How to successfully grow moss and how to integrate it into a cohesive garden design remain elusive to many gardeners. Many moss gardeners attribute their success to a partnership with nature, concluding that in the end, moss will do what it wants to do.
Let’s take a look at moss: how to grow it and use it effectively in a garden design.
Moss most frequently grows in damp or humid areas. Diverse species can grow in sun or shade, in soil, on rocks and on tree trunks. In summer it can be a plush carpet that anchors our gardens; in winter its luxuriant evergreen color provides that much-needed respite from seasonal doldrums.
Moss has root-like structures called rhizoids that hold it in place. However, it has no vascular system; it transports nourishment through osmosis. This is why moss tends to grow best at a water’s edge, where it can absorb water directly from a pond, spreading it throughout the patch.

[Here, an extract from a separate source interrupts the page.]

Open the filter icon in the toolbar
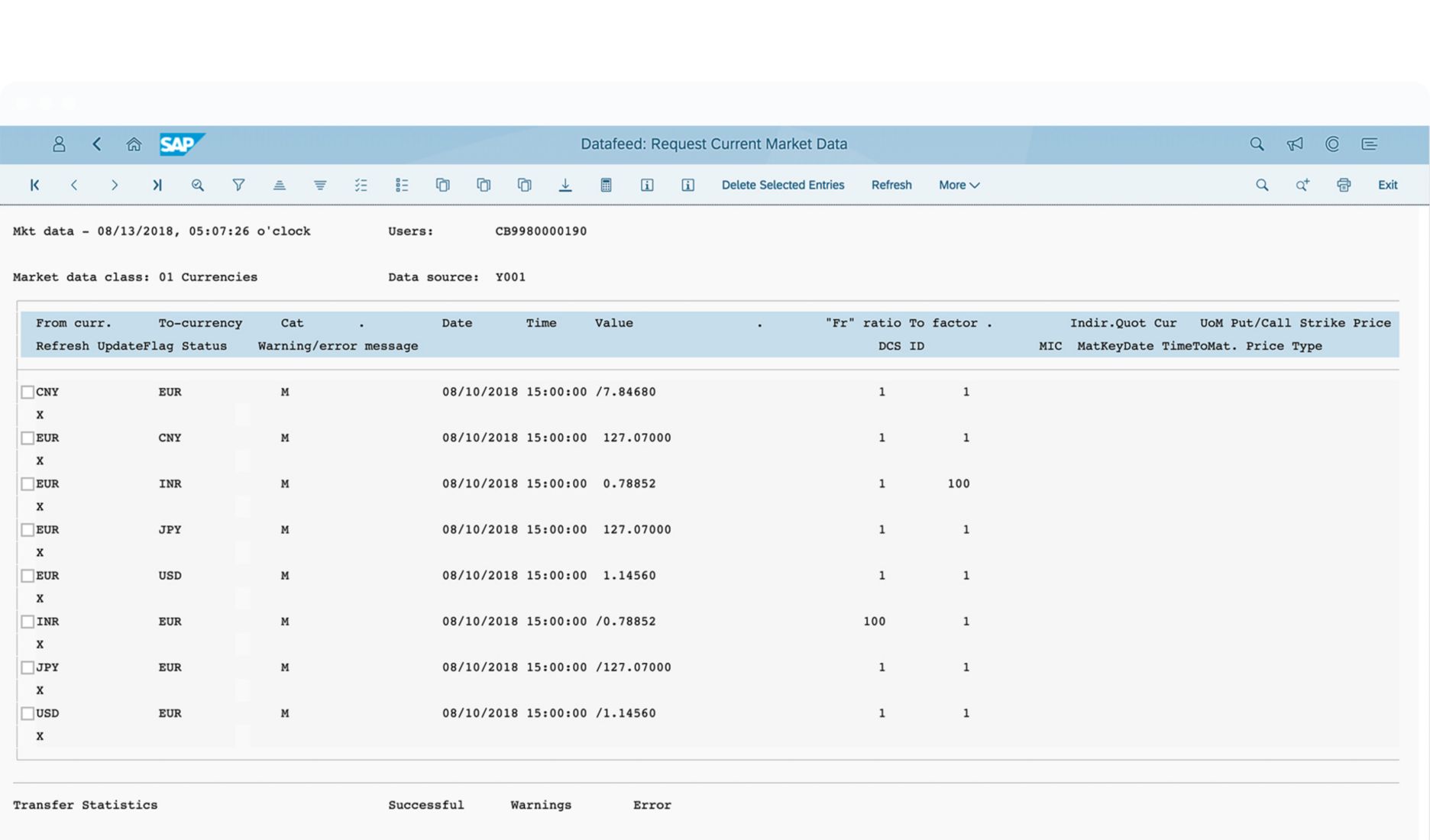This screenshot has height=840, width=1430. tap(238, 185)
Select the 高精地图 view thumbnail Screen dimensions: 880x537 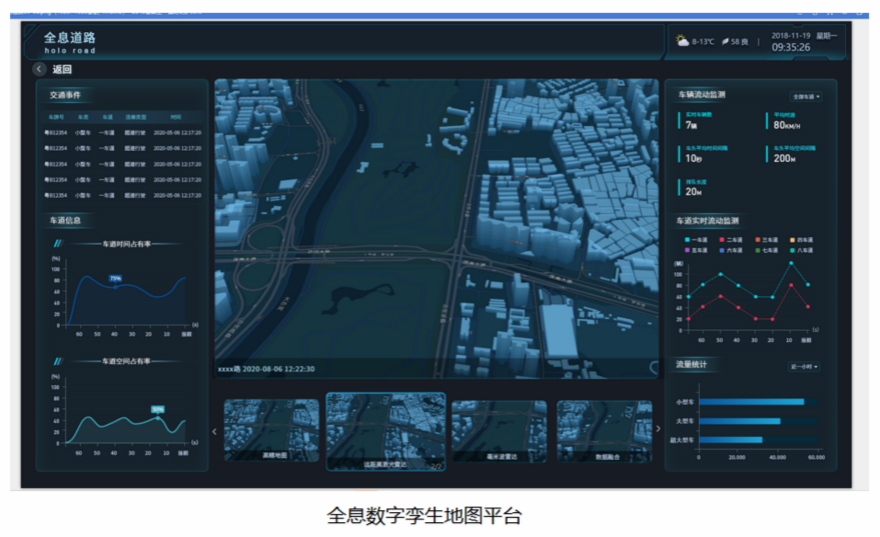(271, 430)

Because moss holds moisture so well, a plethora of shallow-rooted plants, including ferns, grow readily in it — bringing enjoyment and deep satisfaction to many woodland gardeners.
Irish moss (Sagina subulata, zones 4 to 8) and Scotch moss (Sagina subulata ‘Aurea’), along with Club moss (Selaginella kraussiana, zones 6 to 10), are not mosses at all. Selaginella is actually more closely related to ferns than to true moss.